COPENHAGEN, Denmark (AP) — In the sun-soaked setting of Copenhagen’s Nyhavn harbour, there is a striking reminder of the ongoing migrant crisis taking place on Europe’s shores.
Chinese dissident artist Ai Weiwei has barricaded the windows of the Kunsthal Charlottenborg museum with more than 3,500 salvaged lifejackets worn by migrants and collected on the Greek island of Lesbos.
The artwork is named “Soleil Levant” — French for “Sunrise” and was inaugurated Tuesday, which is World Refugee Day.
“Obviously Ai Weiwei wants to put attention to the ongoing refugee crisis in Europe, or as he calls it, the human crisis,” says Kunsthal Charlottenborg director Michael Thouber.
“The beautiful thing about this piece is that every one of these lifejackets, 3,500 lifejackets represents a human story.”
The title is a reference to French painter Claude Monet’s painting “Impression, Soleil Levant” from 1872, which depicted Le Havre harbor and captured the political and social reality of the time.

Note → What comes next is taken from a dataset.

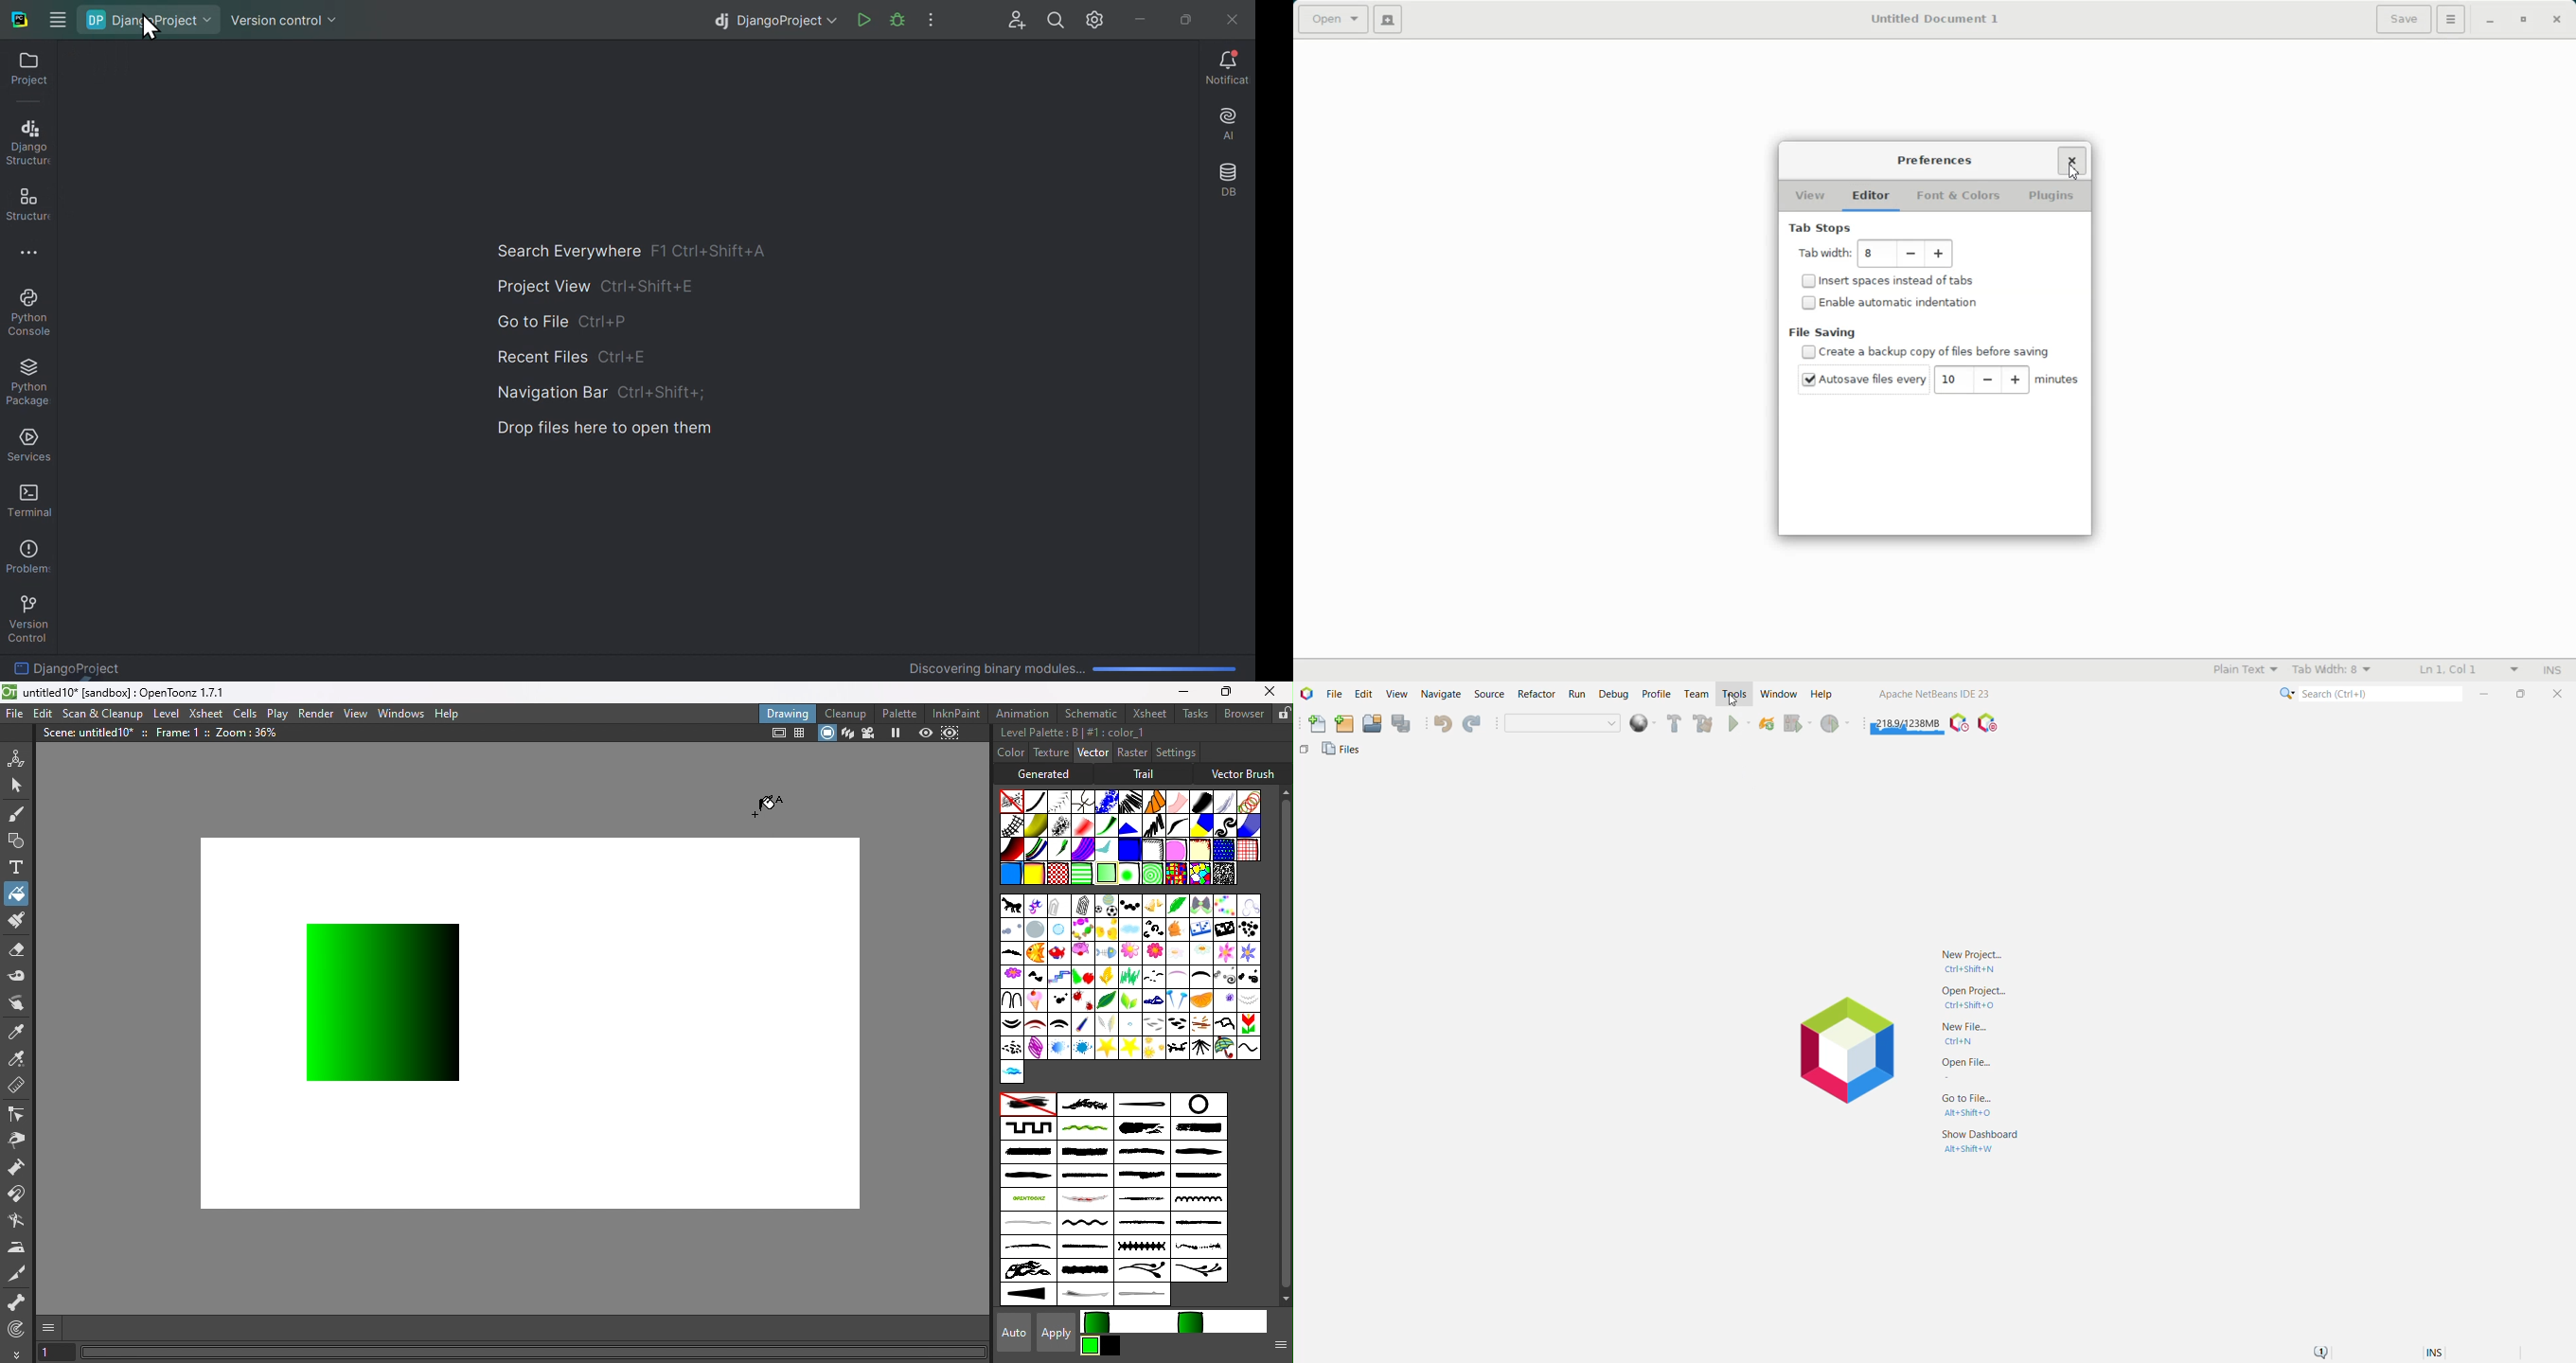 The width and height of the screenshot is (2576, 1372). What do you see at coordinates (2486, 694) in the screenshot?
I see `Minimize` at bounding box center [2486, 694].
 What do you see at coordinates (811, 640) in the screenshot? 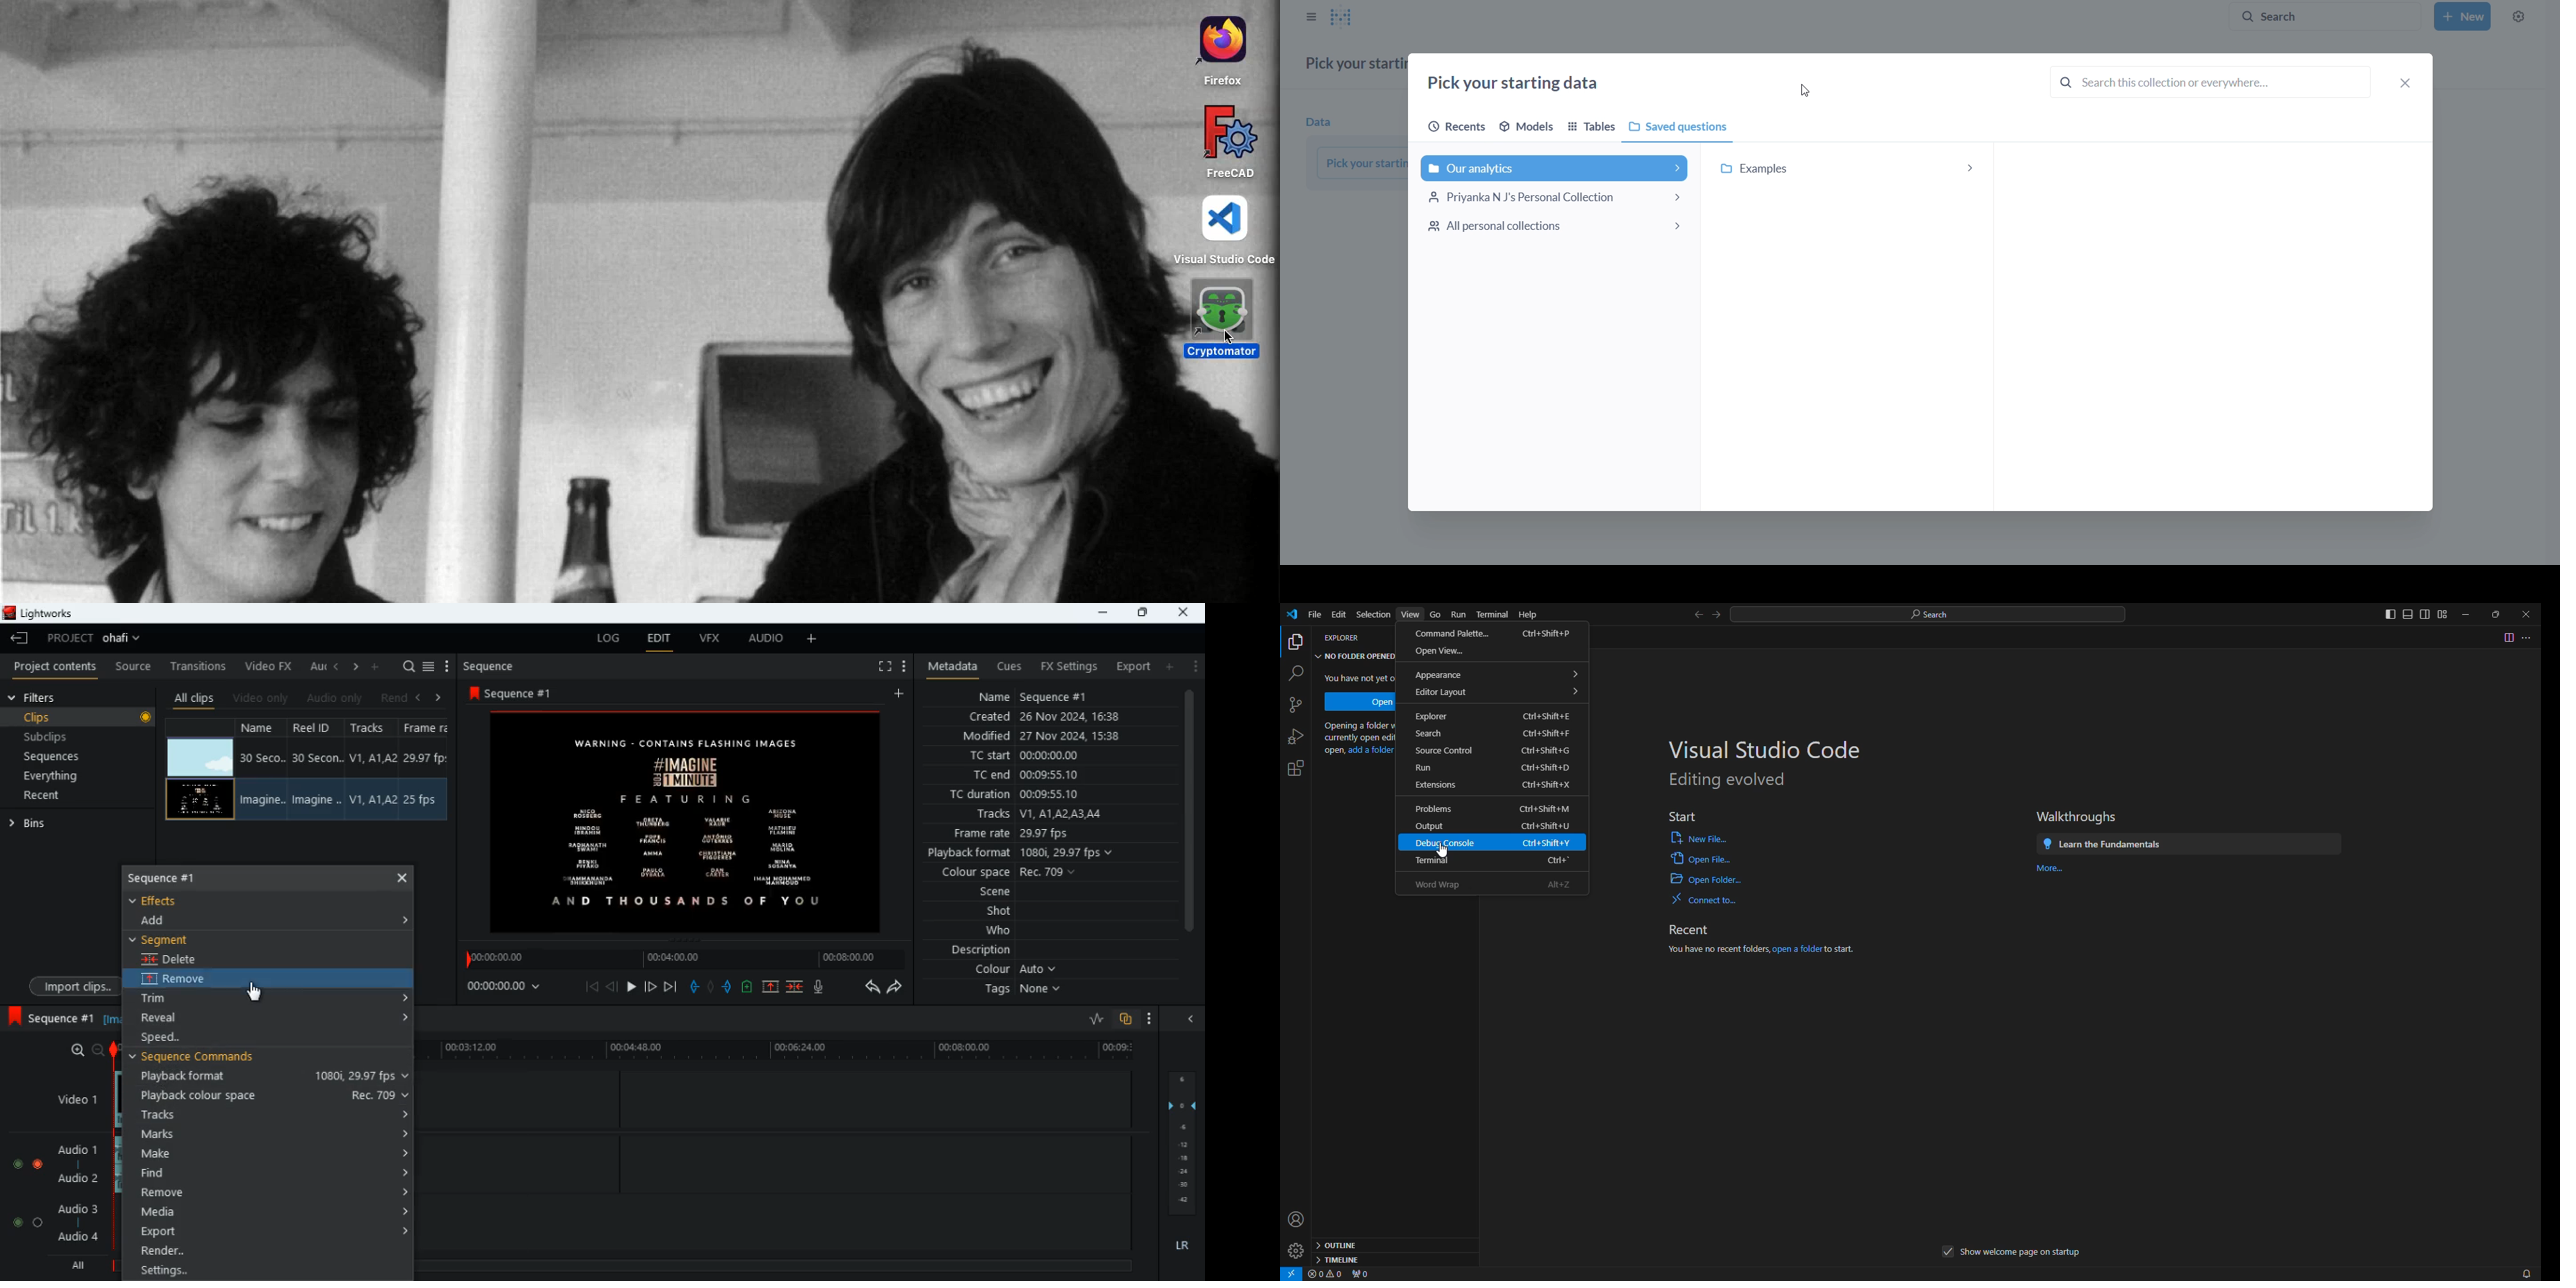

Ai previously used 14,000 discarded life vests collected from the beaches of Lesbos to wrap the columns of Berlin’s Konzerthaus, and they were also used to create lotus blossoms floating in a pond in Vienna’s Belvedere Park — the work that made Thouber contact Ai and ask him to do something similar in Copenhagen.
“It was absolutely heart-breaking and breathtaking,” he says.
Last year, Ai withdrew his works from two Danish museums in protest against a new law that allowed the country’s authorities to seize valuables from migrants.
Kunsthal Charlottenborg says the artwork will remain on its facade until Oct. 1.